The BBC is in a privileged position where it is funded by the licence fee for its TV, Radio and Online offer. What changes can be made to the corporation to make it fit for the 21st Century?
- BBC is having to make cost savings across its entire output.
- TV channels are going online, BBC Three already gone, rumours of BBC News Channel to close, shrinking audiences for local radio.
- Sports coverage gone from regular coverage to more niche sports, or paying over the odds for football.
- Impact of participation of sports as less sport seen on free to air television.
- Licence fee – will this be abolished in favour of advertising/subscription?
- Radio stations merging to cover larger areas, or simulcasting to save money?
- What do other countries do? Do they have a huge national Public broadcaster?
- Would people fund a higher licence fee? Do they know what they actually get for their money?
- If News channel closes, what are the implications of journalists who are in the four corners of the world?
- Will TV news go back to just 1, 6 and 10pm?
- Impact of Five Live potentially merging with BBC Local Radio
Print newspaper sales are declining as more people are accessing their news online. What can legacy products do to survive in an ever-changing marketplace?
- Adverts to fund newspaper websites – people hate them, but they pay for the online offer.
- Will people be willing to pay a higher price for a print version?
- Online apps to offer the same copy as print? Metro/Mirror already do this.
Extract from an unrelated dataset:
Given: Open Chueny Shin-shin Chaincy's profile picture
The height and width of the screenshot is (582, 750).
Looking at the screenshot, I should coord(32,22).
- Why did paywalls not work for the biggest selling daily newspaper, The Sun.
- Will more newspapers close? Independent going, Johnston Press putting 59 newspapers on alert for costs savings or closure?
- Bloggers? Can legacy papers tap into hyperlocal websites? Content or journalists?
- Newspapers – more untrained journalists?
- Legal issues, with smaller numbers of staff being stretched, dangers of legal issues with stories.
- When is enough enough? Independent ran at a loss for years, Guardian has multi million pound losses year on year.
- Will local newspapers cease to exist?
- As the population ages, can anything be done to reverse the decline?
- People with slow broadband speeds – particularly rural areas – may struggle to access news where local newspapers are closing/closed.
TV and radio audiences are changing, how can an ever-expanding number of outlets compete for an audience?
- More channels pitching for the same audience.
- Increased fees for TV packages, Sky, Virgin, Talk Talk, BT.
- How will the likes of Freeview and Freesat compete when they don’t receive any extra money from the viewers?
- Will good quality investigative journalism be lost to a minority channel, whereas it used to be shown on the major channels, BBC/ITV/C4?
- How we access TV/Radio has changed, will the people be less informed?
- Impact of music streaming services – No news output
- Stories that may have been covered previously, will they be lost as audiences find alternative news or not at all?
- What impact will media ownership have as to journalistic output?
- 21 news channels on Sky, but only 4 on Freeview, does this mean that poorer people will not be able to access as much news?